Everyone I spoke to was still living in their own homes. The repetition in our conversations and frequent memory lapses were really the only clue they had dementia.

As Alzheimer’s sufferer Dorothy MacFadyen, 87, said: “I don’t go to bed thinking, ‘oh that’s another day gone’.” She was smartly dressed and living a full and active life.

Research has shown that social isolation is one of the major risk factors for dementia and it’s clear that the centres, which offer companionship and brain engaging activities, are helping people with dementia to live well.

Mr Mitchell estimates that attendance at facilities such as theirs can delay admittance to care homes by as much as three years and it was a frustration to see how badly they needed modernisation, considering how much of a role they are playing in Glasgow’s elderly care system.

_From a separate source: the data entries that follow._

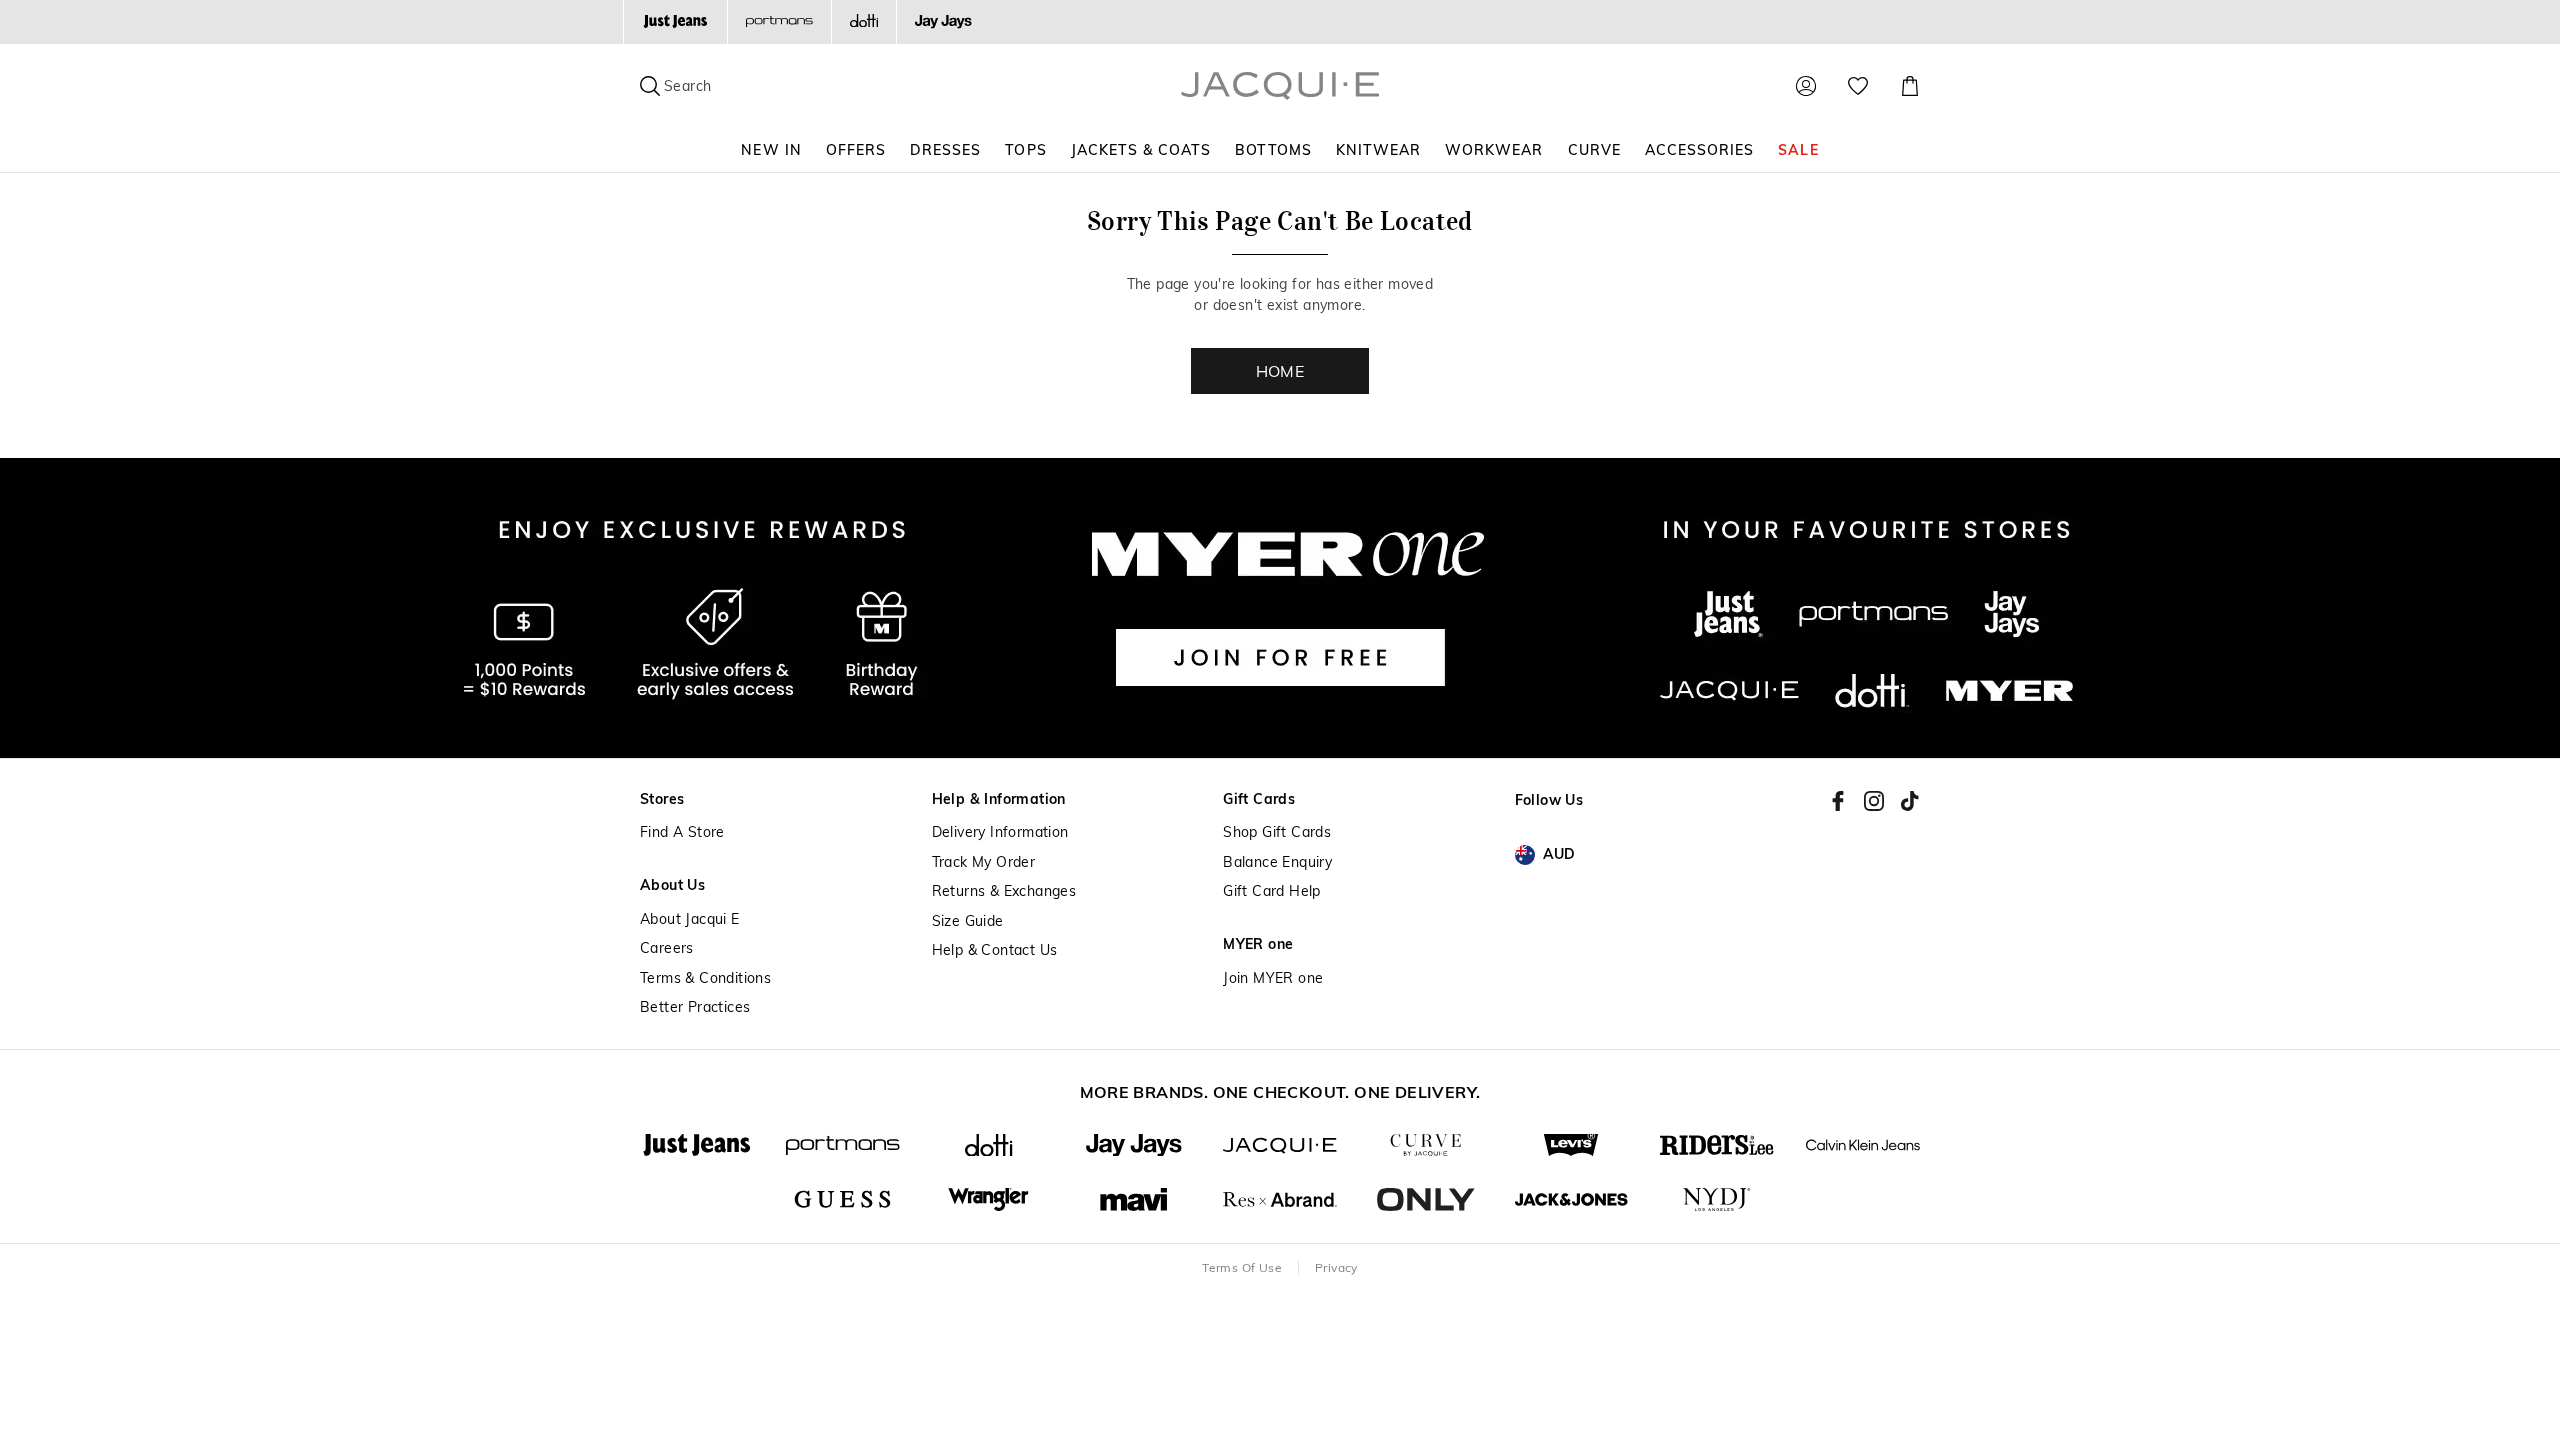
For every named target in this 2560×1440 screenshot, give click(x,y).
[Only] (1426, 1199)
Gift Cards (1259, 799)
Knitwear (1378, 150)
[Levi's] (1572, 1145)
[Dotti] (989, 1145)
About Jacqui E (690, 919)
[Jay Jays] (943, 22)
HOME (1280, 371)
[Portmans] (779, 22)
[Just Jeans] (675, 22)
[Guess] (843, 1199)
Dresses (945, 150)
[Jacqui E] (1280, 1145)
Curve (1594, 150)
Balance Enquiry (1277, 862)
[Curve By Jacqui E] (1426, 1145)
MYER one (1258, 944)
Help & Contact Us (995, 950)
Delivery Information (1000, 832)
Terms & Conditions (705, 978)
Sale (1798, 150)
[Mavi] (1134, 1199)
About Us (672, 885)
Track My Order (984, 862)
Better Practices (695, 1007)
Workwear (1494, 150)
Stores (662, 799)
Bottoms (1273, 150)
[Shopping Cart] (1910, 86)
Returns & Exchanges (1004, 891)
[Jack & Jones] (1572, 1199)
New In (771, 150)
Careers (667, 948)
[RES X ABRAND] (1280, 1199)
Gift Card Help (1272, 891)
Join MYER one (1273, 978)
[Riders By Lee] (1717, 1145)
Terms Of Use (1242, 1267)
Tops (1025, 150)
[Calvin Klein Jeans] (1863, 1145)
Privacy (1336, 1267)
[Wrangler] (989, 1199)
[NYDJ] (1717, 1199)
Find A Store (682, 832)
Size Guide (968, 921)
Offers (856, 150)
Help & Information (999, 799)
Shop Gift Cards (1277, 832)
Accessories (1700, 150)
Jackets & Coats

READ MORE: Glasgow charity provides brain-stimulating environment for elderly

It would be great to see state-of-the art buildings created, with the same design ethos as the Maggie’s cancer centres, which place a huge importance on the link between environment and health.

June Andrews, an expert in dementia, says as a society we don’t respect older people. “We are sentimental about older frail people,” she says, “but faced with their need at the worst time of life, we fail to fund their care, or visit them in hospitals or care homes, or support their families.”

However for me it’s less about respect, which should be afforded to everyone of any age, and more about casting aside our preconceptions about dementia and older people in general and treating everyone as an individual, no matter the age.